The first approach was to Gnip – who have “full historical access to the twitter firehose available exclusively”. They were really very helpful, and we got into a conversation about my needs, their licensing, and – of course – costs. The upshot is that if you want a hashtag, you can get it for a price, with the text delivered in JSON format. I was quoted between $15,000 and $25,000 for the full historical set (depending on the exact volume of the data, they are now looking into it to give me the final figure - I and they dont yet know how many tweets there are containing this hashtag).
The second place I asked was Datasift– “the leading platform for building applications with insights derived from the most popular social networks and news sources”. They do have access to the historical twitter firehose, but they don’t do one off searches, and licensing will start at $3000 per month to get access to it (on a yearly contract). They will be launching a pay as you go service at some point, they tell me. By the way, you can get $10 worth of free credit for processing if you sign up and play around with some current searches: I set a set for #digitalhumanities and I had run out of credit within a few hours. (I find the user interface very obfuscating – I’m still wrangling with it to see what that data actually is!).
Now, these costs are very little compared to the costs to access the full firehose and lets face it – a free service like twitter has to make its money somewhere.
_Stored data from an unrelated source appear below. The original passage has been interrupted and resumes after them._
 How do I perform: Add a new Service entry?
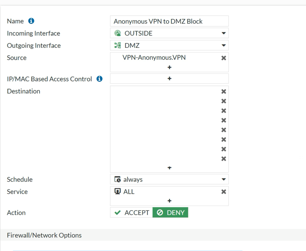click(x=169, y=201)
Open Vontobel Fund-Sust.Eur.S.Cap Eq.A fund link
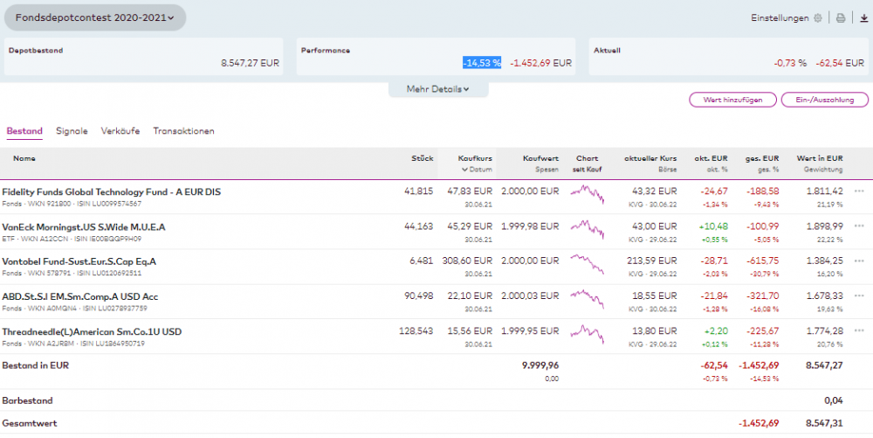873x438 pixels. pos(79,261)
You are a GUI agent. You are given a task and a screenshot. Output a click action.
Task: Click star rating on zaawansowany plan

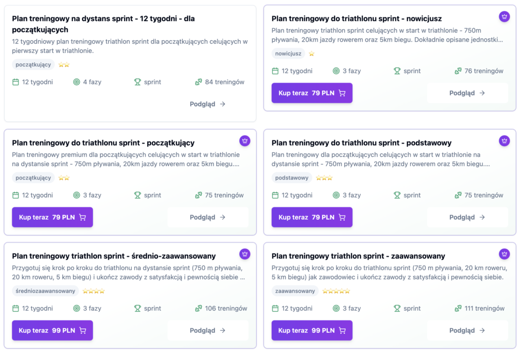pyautogui.click(x=336, y=291)
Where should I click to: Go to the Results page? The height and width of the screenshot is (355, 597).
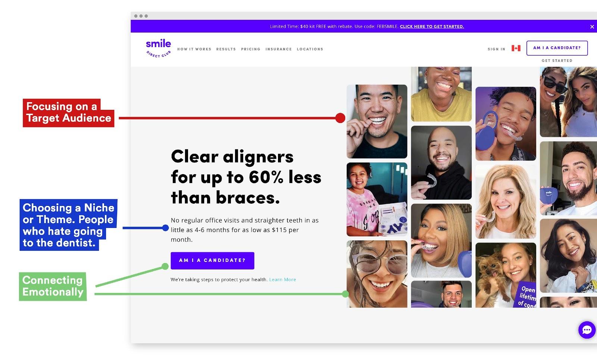pos(226,49)
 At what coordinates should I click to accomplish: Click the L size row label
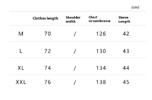click(x=21, y=51)
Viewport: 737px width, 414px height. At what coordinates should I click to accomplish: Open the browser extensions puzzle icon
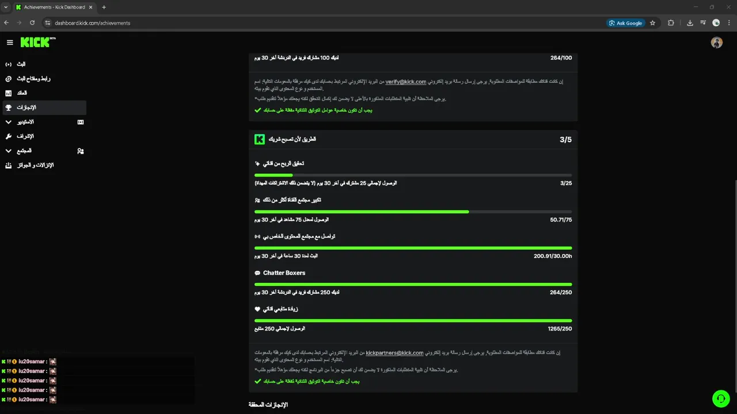(x=671, y=23)
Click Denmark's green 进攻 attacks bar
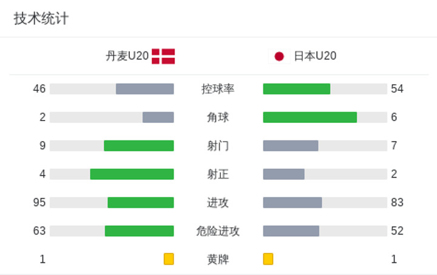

These were not vexatious enquiries: I’d really like to do this study. But now I have to find $25k down the back of the sofa to get access to this data (and incidentally, if I do, I wont be allowed to quote it, only to show the stats that emerge from the analysis). $25k is a fair whack of money in academia-land. It will also take around 6 months (at least) to write it into a grant proposal to raise the money – and how to persuade academic funders that buying this dataset is good use of their money? Frankly, I’m not sure that will fly in the arts and humanities, where complete grant costings can come under £100k for a one year project.
Thinking caps are now on to see how we can get funding put together to get access to the data of the community I – goddamit – helped (in some small way) to create. I love twitter with a passion and it continues to inform and aid my teaching and research. But when we invest so much in a free service, we are selling ourselves. It’s interesting to see how much #digitalhumanities is “worth” to others. Anyone got a free $25k?